- Material supplied:
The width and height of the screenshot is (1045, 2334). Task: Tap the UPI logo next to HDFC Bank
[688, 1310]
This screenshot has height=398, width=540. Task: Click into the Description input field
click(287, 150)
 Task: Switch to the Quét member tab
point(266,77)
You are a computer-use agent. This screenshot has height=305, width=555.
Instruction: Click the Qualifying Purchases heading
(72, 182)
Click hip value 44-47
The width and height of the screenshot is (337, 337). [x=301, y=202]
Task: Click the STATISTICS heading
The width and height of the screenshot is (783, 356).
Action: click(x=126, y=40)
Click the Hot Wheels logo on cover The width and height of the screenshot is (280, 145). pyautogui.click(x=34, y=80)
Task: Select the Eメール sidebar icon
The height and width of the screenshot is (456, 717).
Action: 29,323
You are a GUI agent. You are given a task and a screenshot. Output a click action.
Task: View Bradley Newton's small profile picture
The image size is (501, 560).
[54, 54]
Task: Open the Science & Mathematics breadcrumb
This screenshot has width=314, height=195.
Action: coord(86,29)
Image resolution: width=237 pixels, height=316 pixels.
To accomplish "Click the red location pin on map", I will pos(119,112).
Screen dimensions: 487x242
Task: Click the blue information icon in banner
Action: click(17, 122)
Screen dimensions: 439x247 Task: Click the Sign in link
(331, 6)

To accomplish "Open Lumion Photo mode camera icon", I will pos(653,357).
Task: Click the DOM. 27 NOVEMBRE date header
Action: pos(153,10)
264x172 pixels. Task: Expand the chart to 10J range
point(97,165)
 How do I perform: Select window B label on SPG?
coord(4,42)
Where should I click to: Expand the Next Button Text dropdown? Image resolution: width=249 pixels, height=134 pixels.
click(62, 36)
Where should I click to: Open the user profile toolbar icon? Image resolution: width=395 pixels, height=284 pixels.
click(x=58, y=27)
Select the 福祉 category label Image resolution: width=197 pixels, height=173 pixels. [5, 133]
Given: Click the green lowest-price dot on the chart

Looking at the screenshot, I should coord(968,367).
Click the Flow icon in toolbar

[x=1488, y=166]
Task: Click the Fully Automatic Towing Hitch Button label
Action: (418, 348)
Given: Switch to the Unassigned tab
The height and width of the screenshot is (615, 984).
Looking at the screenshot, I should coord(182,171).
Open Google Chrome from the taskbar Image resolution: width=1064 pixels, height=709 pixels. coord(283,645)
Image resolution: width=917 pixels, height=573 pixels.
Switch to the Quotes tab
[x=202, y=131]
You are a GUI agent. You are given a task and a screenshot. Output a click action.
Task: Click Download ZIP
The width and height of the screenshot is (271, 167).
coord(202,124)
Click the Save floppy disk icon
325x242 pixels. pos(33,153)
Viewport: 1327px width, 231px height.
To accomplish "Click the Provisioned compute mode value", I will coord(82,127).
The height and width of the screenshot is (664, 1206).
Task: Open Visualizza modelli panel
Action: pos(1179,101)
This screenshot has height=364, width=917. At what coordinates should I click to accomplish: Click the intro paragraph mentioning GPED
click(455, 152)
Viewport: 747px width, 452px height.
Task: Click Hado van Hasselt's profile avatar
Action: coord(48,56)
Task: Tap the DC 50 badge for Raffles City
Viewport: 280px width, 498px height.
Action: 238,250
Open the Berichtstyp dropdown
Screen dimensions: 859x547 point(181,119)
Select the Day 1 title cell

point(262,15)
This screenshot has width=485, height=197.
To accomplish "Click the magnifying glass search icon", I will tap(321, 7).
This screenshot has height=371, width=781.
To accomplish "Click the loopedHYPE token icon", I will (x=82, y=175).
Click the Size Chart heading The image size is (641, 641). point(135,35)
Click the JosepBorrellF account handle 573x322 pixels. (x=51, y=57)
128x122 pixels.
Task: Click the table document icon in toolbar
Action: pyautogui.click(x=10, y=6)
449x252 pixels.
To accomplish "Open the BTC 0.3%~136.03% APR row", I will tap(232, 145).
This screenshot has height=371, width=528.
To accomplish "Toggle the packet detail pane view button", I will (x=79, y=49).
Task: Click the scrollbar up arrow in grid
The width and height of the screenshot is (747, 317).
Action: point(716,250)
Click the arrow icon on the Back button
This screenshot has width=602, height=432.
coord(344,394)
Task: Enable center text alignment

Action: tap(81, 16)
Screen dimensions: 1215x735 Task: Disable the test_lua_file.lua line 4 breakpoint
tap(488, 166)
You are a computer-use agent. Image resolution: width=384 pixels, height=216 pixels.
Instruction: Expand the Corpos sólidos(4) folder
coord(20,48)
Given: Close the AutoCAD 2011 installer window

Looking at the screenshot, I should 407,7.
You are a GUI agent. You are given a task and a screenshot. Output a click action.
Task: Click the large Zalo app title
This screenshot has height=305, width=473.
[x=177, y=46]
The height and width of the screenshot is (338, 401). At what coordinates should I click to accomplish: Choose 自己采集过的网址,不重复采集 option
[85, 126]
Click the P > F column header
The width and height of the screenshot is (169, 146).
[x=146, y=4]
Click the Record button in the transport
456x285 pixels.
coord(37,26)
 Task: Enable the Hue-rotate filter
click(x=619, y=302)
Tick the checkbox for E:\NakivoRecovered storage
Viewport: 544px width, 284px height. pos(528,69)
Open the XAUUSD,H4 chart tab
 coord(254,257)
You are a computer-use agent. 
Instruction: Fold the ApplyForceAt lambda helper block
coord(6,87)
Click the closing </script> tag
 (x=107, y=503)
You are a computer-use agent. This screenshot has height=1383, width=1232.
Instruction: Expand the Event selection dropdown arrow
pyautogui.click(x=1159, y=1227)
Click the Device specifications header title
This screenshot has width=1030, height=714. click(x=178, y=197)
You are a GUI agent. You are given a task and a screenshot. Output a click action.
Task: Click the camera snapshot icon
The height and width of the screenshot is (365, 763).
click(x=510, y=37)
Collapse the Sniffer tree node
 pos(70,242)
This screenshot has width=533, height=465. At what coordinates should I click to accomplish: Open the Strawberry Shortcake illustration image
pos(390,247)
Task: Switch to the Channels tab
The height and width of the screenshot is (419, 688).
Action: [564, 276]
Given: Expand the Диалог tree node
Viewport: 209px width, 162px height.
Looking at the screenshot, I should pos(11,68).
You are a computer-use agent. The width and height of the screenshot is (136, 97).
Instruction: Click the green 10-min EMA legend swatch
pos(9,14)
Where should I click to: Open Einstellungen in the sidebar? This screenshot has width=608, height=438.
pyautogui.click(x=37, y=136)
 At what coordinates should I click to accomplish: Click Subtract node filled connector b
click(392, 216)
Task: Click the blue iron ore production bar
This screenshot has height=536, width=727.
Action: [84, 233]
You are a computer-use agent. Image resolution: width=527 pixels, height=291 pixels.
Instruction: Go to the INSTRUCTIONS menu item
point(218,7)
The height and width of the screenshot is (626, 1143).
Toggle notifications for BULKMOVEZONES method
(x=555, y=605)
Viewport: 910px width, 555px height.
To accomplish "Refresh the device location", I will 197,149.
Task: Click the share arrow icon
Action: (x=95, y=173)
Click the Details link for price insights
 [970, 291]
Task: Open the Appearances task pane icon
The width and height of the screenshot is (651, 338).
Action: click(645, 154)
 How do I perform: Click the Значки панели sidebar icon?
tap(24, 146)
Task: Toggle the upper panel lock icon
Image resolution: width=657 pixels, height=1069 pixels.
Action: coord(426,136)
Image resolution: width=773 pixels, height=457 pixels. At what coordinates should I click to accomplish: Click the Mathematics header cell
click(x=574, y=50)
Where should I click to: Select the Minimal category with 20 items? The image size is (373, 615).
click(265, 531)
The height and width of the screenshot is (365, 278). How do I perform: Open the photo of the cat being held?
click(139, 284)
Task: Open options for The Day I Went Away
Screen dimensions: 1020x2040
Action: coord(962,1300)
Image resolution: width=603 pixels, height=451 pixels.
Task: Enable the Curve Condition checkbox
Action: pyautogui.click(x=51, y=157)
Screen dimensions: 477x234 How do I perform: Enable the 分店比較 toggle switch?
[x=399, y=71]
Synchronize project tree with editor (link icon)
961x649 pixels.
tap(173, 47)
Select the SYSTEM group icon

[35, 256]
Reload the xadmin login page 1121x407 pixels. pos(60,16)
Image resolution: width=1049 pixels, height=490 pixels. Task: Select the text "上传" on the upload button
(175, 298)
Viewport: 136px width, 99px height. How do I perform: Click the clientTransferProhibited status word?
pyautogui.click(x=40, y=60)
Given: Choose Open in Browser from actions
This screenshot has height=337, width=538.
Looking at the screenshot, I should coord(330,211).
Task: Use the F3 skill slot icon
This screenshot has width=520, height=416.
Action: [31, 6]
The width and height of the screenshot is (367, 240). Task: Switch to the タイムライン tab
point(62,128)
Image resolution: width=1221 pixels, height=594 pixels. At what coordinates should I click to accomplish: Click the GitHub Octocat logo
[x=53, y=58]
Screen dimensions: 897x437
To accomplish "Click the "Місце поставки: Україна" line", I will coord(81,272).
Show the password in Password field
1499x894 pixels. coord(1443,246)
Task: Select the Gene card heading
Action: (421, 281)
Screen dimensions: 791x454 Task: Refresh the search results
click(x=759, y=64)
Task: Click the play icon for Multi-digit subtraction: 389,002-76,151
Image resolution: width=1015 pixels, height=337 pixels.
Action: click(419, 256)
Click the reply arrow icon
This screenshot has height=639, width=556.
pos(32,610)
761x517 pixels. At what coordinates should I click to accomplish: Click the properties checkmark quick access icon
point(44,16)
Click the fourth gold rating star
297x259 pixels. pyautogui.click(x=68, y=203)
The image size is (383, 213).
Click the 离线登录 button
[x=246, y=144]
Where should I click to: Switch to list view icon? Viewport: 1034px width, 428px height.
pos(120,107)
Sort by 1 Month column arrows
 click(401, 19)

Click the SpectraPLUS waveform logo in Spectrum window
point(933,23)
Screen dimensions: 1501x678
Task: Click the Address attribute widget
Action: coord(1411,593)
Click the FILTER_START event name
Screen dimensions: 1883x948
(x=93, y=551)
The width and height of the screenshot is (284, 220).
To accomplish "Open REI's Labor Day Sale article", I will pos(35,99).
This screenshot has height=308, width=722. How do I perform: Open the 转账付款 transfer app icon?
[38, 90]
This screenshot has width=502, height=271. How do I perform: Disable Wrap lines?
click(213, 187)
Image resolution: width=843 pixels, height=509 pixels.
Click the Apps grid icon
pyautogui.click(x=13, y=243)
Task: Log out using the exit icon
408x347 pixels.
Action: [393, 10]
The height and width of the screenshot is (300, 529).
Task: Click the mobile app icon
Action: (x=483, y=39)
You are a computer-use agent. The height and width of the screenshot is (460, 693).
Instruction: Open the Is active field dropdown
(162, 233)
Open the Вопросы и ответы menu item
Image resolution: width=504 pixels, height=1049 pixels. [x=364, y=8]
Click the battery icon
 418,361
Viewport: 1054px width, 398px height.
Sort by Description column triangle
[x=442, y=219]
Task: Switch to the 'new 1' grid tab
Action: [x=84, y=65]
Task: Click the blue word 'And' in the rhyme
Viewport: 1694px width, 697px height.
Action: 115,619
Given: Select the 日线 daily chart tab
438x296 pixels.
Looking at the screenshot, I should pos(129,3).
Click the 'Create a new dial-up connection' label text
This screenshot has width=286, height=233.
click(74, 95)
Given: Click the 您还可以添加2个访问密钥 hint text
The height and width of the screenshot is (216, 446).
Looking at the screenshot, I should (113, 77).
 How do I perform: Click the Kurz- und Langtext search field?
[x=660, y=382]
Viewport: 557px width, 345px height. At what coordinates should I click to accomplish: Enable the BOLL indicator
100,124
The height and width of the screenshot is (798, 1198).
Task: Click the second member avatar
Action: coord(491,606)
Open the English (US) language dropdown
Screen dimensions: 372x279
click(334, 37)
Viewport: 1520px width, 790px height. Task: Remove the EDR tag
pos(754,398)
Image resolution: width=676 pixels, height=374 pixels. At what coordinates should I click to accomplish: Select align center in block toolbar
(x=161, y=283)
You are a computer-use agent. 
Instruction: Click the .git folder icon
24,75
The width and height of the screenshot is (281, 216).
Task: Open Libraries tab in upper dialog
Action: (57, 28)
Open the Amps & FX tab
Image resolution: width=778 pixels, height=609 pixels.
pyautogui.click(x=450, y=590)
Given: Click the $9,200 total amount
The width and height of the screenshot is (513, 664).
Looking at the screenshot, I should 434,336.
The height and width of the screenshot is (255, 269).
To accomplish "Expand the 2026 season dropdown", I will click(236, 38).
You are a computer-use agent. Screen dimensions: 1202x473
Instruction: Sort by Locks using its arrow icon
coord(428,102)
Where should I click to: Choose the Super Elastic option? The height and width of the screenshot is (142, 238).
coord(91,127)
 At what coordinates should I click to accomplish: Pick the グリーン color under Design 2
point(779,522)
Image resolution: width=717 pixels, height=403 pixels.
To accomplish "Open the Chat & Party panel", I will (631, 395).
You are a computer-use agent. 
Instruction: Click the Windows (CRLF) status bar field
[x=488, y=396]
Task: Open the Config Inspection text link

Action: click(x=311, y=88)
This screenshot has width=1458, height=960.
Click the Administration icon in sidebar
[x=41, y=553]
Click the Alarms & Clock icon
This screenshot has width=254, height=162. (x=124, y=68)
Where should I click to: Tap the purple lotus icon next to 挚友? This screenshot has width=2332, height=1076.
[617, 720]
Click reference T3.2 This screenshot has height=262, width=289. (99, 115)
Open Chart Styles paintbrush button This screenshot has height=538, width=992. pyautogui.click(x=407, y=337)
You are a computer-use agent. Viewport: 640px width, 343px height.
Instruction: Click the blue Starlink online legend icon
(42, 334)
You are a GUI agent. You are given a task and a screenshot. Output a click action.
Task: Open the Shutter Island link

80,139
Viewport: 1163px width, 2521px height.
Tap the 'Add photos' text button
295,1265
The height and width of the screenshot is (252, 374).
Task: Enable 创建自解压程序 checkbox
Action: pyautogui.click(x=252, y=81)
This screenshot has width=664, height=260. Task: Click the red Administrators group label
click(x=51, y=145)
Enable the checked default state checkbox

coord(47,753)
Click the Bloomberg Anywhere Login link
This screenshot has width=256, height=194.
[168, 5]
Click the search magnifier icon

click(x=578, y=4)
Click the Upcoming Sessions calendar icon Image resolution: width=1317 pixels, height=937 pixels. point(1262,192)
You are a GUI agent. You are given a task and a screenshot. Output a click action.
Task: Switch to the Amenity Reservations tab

- Task: Take the listing from its first line to the line containing "Task: Click the STATISTICS heading". Reproduce those lines exactly and nothing else.

- Problem solution:
The width and height of the screenshot is (1045, 2334). Task: Tap the UPI logo next to HDFC Bank
[688, 1310]
This screenshot has height=398, width=540. Task: Click into the Description input field
click(287, 150)
 Task: Switch to the Quét member tab
point(266,77)
You are a computer-use agent. This screenshot has height=305, width=555.
Instruction: Click the Qualifying Purchases heading
(72, 182)
Click hip value 44-47
The width and height of the screenshot is (337, 337). [x=301, y=202]
Task: Click the STATISTICS heading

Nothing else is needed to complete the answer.